> Required action:
Repeat, exactly as written, the lines of the records below from the first through the line with "Click the record", but none past it.

Pixel coordinate grounding data
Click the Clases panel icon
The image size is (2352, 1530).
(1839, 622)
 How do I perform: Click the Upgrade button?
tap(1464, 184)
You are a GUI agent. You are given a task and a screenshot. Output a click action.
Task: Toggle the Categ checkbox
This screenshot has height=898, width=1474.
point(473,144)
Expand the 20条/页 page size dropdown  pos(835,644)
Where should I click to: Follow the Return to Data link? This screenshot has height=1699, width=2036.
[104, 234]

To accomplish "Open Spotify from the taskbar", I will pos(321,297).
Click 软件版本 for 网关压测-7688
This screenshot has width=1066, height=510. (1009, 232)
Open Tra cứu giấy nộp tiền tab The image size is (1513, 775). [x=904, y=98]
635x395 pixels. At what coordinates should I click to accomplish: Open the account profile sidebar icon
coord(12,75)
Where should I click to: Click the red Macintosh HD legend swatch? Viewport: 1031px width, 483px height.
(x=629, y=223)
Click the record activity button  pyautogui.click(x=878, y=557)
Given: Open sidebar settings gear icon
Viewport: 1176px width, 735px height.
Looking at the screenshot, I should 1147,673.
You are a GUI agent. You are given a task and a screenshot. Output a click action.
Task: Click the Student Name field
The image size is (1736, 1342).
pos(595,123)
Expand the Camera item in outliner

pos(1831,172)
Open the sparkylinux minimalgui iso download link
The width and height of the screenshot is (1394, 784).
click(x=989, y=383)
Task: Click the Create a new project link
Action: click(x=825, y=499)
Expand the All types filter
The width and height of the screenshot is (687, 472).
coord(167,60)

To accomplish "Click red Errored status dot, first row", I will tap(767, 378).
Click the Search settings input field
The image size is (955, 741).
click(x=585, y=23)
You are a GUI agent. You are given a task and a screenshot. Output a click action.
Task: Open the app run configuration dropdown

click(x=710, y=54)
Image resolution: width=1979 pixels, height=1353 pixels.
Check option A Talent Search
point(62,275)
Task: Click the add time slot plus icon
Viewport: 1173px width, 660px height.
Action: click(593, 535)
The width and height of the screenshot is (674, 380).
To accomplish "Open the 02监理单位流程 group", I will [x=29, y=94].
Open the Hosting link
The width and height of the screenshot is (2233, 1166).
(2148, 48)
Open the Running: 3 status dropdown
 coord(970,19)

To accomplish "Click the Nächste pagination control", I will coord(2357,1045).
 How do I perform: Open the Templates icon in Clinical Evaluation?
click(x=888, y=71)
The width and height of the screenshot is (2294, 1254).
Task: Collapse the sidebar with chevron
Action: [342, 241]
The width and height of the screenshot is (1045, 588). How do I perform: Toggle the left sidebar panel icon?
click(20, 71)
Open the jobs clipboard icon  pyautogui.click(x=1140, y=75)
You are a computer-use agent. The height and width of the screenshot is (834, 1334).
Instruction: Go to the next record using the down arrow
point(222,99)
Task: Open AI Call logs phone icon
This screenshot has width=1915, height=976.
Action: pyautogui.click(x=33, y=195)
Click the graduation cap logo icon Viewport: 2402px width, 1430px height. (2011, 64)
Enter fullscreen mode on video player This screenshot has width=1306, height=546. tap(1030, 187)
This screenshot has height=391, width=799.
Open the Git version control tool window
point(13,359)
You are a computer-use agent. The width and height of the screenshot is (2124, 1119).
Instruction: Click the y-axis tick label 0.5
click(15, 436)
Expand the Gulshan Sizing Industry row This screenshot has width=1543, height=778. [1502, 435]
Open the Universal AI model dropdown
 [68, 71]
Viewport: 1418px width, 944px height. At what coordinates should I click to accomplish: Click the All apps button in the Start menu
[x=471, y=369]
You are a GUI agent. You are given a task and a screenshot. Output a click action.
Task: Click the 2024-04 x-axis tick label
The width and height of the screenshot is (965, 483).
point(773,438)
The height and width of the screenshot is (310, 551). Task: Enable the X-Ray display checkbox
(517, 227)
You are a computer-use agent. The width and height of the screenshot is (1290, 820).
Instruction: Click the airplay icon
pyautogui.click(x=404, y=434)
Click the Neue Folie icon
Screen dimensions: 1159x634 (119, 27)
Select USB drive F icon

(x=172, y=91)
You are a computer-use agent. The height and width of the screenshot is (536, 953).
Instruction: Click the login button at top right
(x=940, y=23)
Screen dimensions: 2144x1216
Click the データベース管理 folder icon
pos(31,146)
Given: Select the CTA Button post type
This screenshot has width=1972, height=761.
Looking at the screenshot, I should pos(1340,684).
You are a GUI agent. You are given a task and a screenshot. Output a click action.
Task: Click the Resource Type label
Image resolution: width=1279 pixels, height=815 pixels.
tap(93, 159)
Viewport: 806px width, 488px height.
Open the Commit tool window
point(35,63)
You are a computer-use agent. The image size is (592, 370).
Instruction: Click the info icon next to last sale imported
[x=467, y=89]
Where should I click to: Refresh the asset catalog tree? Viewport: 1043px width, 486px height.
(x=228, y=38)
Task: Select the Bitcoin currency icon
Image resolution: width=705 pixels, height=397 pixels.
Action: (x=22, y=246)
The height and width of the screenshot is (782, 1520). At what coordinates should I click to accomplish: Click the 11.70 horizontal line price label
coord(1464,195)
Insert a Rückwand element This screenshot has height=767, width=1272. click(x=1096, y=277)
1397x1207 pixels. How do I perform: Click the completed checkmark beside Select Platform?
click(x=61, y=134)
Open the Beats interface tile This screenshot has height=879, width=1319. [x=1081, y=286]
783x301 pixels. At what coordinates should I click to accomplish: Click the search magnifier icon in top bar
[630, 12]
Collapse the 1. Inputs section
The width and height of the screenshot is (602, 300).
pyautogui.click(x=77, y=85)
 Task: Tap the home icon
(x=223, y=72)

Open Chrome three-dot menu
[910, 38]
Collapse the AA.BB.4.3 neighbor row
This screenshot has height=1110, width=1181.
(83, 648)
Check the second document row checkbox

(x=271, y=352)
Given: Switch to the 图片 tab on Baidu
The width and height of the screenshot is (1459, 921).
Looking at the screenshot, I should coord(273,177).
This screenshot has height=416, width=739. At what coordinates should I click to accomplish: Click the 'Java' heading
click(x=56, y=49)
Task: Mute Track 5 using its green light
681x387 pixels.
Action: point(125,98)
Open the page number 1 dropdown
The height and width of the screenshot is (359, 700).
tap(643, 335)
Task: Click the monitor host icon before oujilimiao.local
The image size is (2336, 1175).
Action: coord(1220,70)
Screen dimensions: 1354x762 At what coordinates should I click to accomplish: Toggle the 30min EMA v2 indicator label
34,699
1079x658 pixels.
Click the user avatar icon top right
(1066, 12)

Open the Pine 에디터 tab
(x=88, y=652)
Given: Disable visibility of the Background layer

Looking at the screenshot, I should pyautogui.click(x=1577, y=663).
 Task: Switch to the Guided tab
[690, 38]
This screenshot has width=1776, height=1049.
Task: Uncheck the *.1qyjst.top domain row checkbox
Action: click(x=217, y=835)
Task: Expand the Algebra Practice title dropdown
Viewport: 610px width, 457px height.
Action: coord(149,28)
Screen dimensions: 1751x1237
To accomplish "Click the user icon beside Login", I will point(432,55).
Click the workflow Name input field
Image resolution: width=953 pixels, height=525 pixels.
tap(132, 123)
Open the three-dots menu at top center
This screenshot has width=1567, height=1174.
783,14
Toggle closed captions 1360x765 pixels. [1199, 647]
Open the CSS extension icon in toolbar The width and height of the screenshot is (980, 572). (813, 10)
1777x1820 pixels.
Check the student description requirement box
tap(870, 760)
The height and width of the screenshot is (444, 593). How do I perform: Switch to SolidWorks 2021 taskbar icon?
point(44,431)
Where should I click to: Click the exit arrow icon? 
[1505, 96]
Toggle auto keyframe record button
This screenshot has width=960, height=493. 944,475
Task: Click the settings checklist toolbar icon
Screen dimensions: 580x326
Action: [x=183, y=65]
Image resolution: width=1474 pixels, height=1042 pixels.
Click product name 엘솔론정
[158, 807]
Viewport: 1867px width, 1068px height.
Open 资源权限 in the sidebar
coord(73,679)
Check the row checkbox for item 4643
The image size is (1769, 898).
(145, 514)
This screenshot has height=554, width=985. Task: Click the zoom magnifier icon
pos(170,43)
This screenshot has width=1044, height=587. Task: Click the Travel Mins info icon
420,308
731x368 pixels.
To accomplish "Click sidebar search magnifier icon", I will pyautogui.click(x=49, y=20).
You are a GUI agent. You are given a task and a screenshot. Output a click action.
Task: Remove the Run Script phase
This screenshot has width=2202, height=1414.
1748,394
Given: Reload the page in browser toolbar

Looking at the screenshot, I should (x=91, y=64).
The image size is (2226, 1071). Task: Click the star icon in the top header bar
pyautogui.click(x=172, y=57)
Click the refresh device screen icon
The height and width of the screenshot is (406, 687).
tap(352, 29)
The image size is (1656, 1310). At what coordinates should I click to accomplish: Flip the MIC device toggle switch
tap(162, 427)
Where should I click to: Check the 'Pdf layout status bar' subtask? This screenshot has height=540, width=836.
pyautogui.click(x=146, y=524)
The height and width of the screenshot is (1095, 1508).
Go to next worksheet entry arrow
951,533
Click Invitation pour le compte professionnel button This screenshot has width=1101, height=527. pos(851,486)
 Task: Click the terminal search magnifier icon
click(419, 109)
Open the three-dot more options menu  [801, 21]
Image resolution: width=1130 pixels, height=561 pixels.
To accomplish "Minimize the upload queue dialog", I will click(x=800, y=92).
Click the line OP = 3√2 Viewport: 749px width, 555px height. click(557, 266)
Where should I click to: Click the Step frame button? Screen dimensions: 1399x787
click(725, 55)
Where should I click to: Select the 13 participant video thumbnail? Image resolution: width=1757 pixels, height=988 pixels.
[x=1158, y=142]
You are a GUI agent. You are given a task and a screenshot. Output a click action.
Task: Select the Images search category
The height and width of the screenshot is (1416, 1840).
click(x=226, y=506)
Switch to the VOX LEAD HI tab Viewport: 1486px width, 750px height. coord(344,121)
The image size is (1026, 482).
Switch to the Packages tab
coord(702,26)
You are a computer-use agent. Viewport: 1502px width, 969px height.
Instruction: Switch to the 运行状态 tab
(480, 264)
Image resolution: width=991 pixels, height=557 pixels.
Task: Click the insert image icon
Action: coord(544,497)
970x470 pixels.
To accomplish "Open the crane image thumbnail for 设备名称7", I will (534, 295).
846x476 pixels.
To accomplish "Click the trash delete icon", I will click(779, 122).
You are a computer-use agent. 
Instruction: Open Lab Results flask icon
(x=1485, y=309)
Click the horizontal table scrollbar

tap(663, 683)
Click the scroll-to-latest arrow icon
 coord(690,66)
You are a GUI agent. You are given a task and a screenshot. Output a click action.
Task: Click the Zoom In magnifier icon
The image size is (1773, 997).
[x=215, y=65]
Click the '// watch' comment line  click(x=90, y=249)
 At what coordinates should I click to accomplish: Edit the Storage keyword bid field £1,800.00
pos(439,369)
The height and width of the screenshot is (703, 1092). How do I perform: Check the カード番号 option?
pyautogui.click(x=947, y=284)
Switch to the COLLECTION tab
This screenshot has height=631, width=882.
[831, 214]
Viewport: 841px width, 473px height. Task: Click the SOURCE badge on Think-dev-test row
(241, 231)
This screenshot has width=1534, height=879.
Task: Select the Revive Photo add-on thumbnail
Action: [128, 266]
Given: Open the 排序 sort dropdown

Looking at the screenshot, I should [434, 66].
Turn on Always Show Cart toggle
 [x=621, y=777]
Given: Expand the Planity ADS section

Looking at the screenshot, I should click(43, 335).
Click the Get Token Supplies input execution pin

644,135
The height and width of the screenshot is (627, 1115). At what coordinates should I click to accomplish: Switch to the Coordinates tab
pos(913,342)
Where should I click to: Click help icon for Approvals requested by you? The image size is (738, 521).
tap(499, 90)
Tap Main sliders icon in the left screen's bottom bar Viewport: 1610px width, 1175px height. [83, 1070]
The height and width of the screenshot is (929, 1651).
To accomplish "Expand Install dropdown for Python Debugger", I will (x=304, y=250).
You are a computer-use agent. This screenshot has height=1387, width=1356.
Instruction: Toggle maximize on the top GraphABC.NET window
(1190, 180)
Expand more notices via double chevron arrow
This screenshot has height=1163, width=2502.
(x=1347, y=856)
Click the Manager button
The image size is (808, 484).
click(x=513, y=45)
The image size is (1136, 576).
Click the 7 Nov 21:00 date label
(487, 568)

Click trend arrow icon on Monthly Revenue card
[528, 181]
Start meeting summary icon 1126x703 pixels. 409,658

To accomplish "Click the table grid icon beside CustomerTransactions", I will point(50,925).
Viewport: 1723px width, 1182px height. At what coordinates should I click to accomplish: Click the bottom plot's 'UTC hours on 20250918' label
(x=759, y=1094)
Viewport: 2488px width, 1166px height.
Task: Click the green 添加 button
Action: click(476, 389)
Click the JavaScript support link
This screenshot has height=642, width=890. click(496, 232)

> Response box:
Click the Clases panel icon
The image size is (2352, 1530).
(1839, 622)
 How do I perform: Click the Upgrade button?
tap(1464, 184)
You are a GUI agent. You are given a task and a screenshot. Output a click action.
Task: Toggle the Categ checkbox
This screenshot has height=898, width=1474.
point(473,144)
Expand the 20条/页 page size dropdown  pos(835,644)
Where should I click to: Follow the Return to Data link? This screenshot has height=1699, width=2036.
[104, 234]

To accomplish "Open Spotify from the taskbar", I will pos(321,297).
Click 软件版本 for 网关压测-7688
This screenshot has width=1066, height=510. (1009, 232)
Open Tra cứu giấy nộp tiền tab The image size is (1513, 775). [x=904, y=98]
635x395 pixels. At what coordinates should I click to accomplish: Open the account profile sidebar icon
coord(12,75)
Where should I click to: Click the red Macintosh HD legend swatch? Viewport: 1031px width, 483px height.
(x=629, y=223)
Click the record activity button  pyautogui.click(x=878, y=557)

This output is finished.